The More Man was a tanned, muscular man wearing a white linen jacket over a blazingly colourful tie-dyed t-shirt. Linen pants, white canvas shoes, no socks. He had a slight suggestion of wattles, a lot of lines around his foggy blue eyes, his collar-length, swept back blond hair receding a little. But he seemed to move about on a wave of youthful energy.
Mitch knew the More Man wasn't armed and he knew that didn't matter.
"Wheatgrass, Mitch," the More Man said, in his boyish, hearty voice. "Wheatgrass!" There was a sense of distraction about the voice as if the speaker was not really listening to himself, despite the heartiness. ''Wheatgrass cleanses the blood, rebuilds the cells, revitalizes the chakras, energizes and feeds! Not too much, just enough, with a little alfalfa, some nice tomatoes. My dear Lord, Mitch, you're going to be shakin' the bacon and dancin' on air in no time!"
"Sure," Mitch said. He was sort of hungry. Queasy but hungry. "I'll eat it, Sam." All the questions were hiding just back of Mitch's teeth. Was it possible to ask this guy questions? Could a person even do it?
"And the vitamins!" the More Man said, setting the tray on Mitch's lap. "This one is Vitamin A. The carrot juice has a lot of A in it too! Good for healing! Needja strong! Got big happenins' comin down! The vibes are all there!"
"Great," Mitch said. What was he talking about? Songwriting?
"Record deals cookin' ", the More Man said, winking. "Hang in there. Sufferin' builds character – you're almost there. Just hang loose and heal. Record companies snappin' at my heels."
Mitch knew, this time, with a bedrock certainty, that the More Man was lying. There never had been any career in the making. Not for Mitch.
But. Say anything. Just say anything, Mitch told himself. Anything he'll like. "Great, rad, I'm stoked, Sam!"

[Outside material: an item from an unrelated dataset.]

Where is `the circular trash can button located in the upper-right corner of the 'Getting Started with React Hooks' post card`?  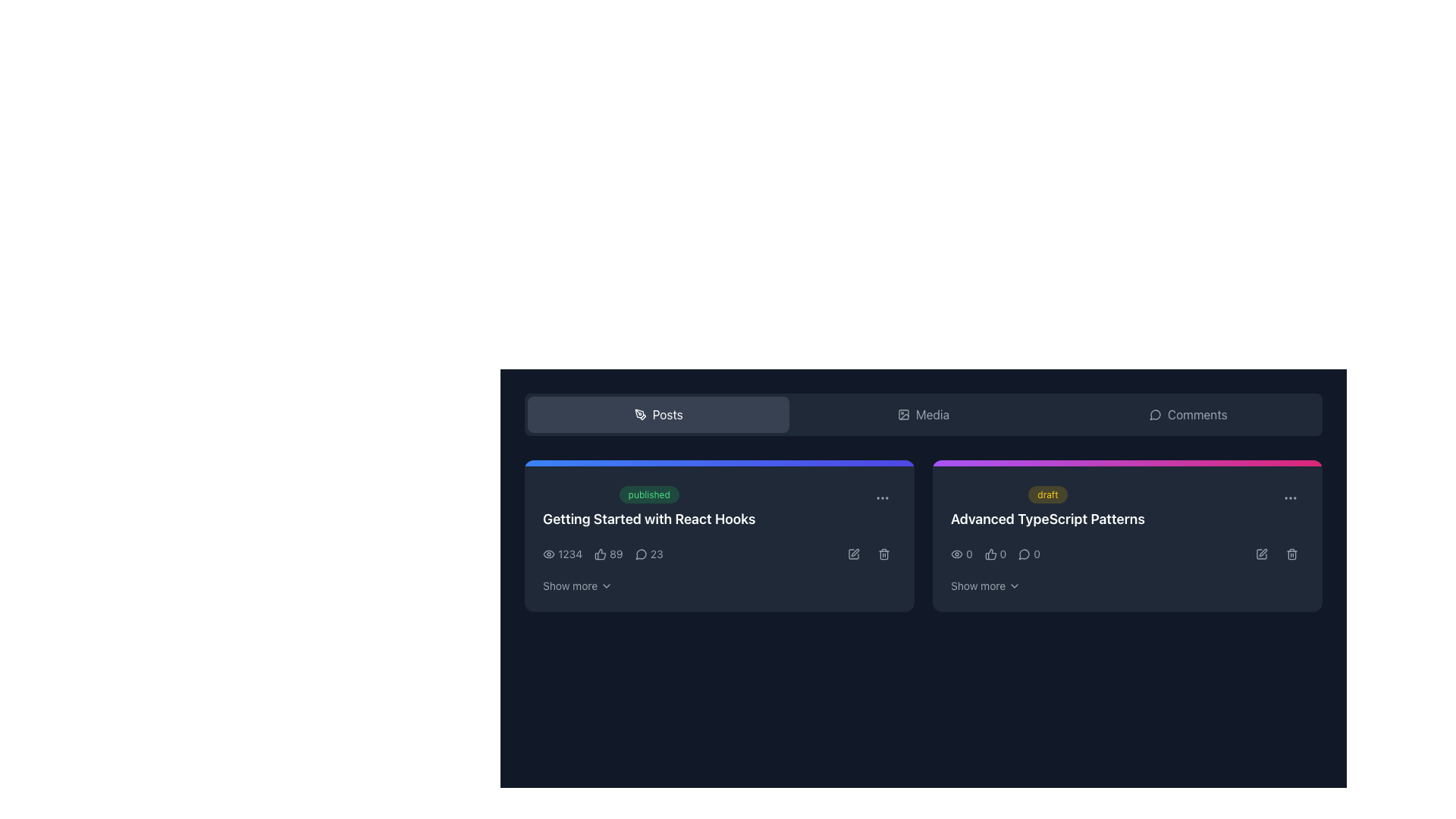 the circular trash can button located in the upper-right corner of the 'Getting Started with React Hooks' post card is located at coordinates (884, 554).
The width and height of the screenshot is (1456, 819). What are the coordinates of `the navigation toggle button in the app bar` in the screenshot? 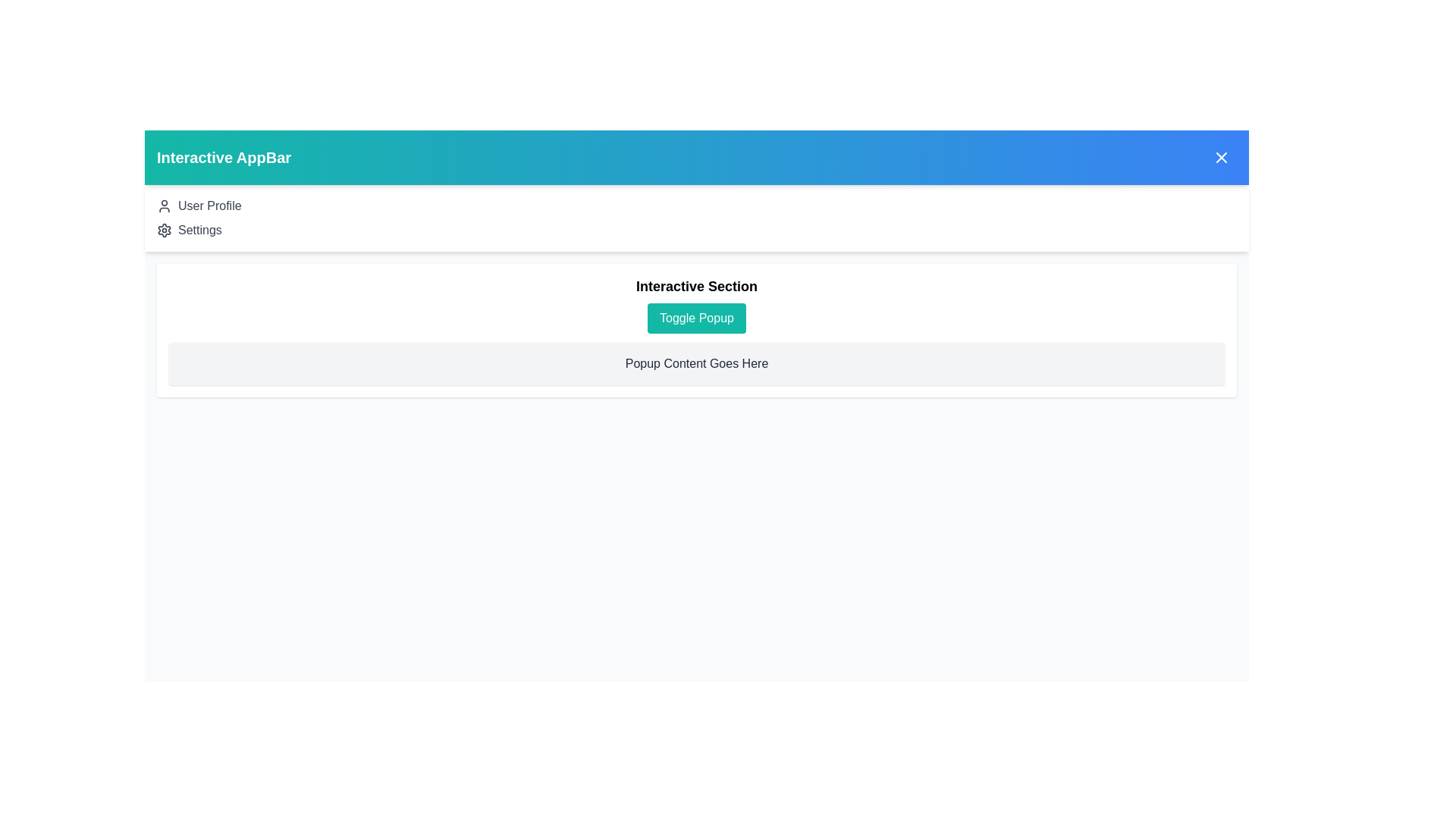 It's located at (1222, 158).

"Just let ol' Handy take care of you!" The More Man flashed a fluorescent grin at him and started for the door.
Panic. "Uh – Sam! Listen – the pain. I need, I dunno, something. To chill out behind. It…"
"I'll get you a painkiller, just a little, wouldn't want you to get hooked!" The More Man chattered, opening the door, bouncing his head a little on his shoulders like Ronald Reagan used to do when he was in a good mood. Sort of like an excited cockatoo.
Sometimes there was a squirming at the More Man's crotch. Sometimes his eyes dimmed with euphoria. Sometimes his smile became a rictus.
"I was thinking of the Head Syrup… I mean, the Reward." Mitch said. Heart pounding. Hooked? He was already fucking hooked.
The More Man's smile went out like a popped lightbulb. He turned Mitch a look of sucking vagueness. "Rewards have to be earned," he said, lifelessly.
And Mitch was relieved when the More Man went out and shut the door behind him. Even though he locked it.
Mitch made himself eat the meal. Take the vitamins, washed down with carrot juice. The Handy Man came in and brought him a cap of something, maybe a "dilly", judging by the way Mitch was feeling after taking it. Feeling like he was melting into his bed. A dilaudid. The pain ebbed… the starved and beaten dog in his gut dreamed about being a happy and stupid puppy…
A noise outside the door. Sounded like it was down the hall a little, but coming closer.
Mitch opened his eyes and stared at the door and, after a minute, it came into focus. He listened.
It wasn't the Handy Man's padding footsteps. It was a dry, scraping sound, like something being dragged or… more like crawling. It kept going. After a while it was gone.